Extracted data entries
-=-=-
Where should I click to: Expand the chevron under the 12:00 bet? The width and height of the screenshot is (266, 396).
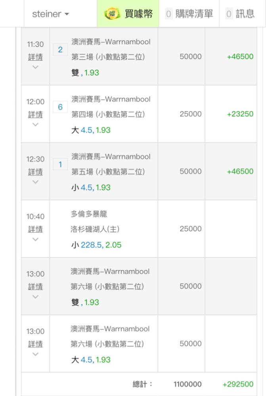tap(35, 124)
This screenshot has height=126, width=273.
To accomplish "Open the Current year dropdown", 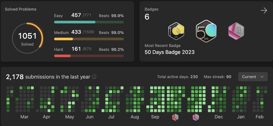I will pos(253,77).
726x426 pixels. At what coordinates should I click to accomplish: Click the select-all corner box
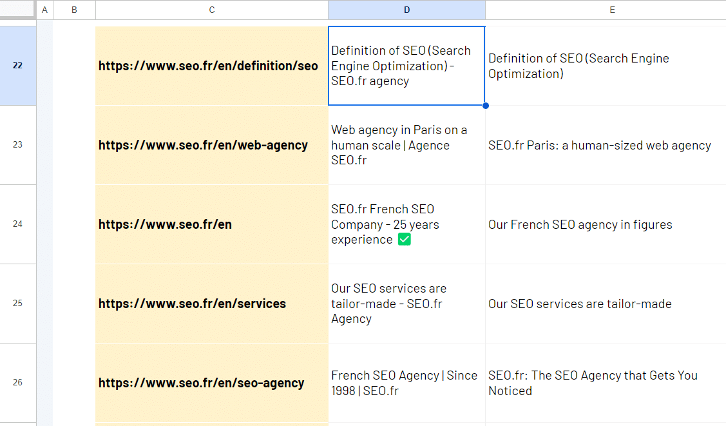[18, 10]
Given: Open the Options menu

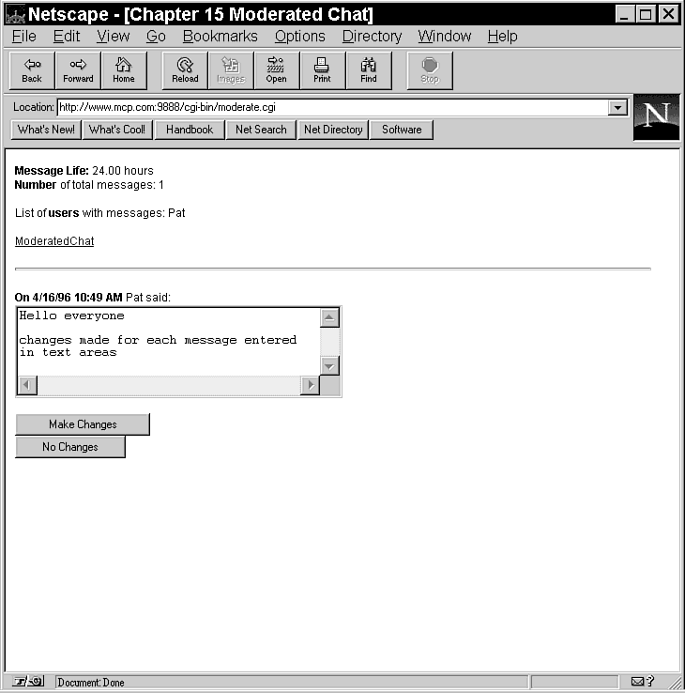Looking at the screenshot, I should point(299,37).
-=-=-
* _Exercise directions_
Exactly the lines from the one holding "726x426 pixels. At" to the last line of the records above should be duplicated, with no pictures among them.

* _Finished task_
726x426 pixels. At what coordinates should I click to accomplish: Click the select-all corner box
[18, 10]
Given: Open the Options menu

Looking at the screenshot, I should point(299,37).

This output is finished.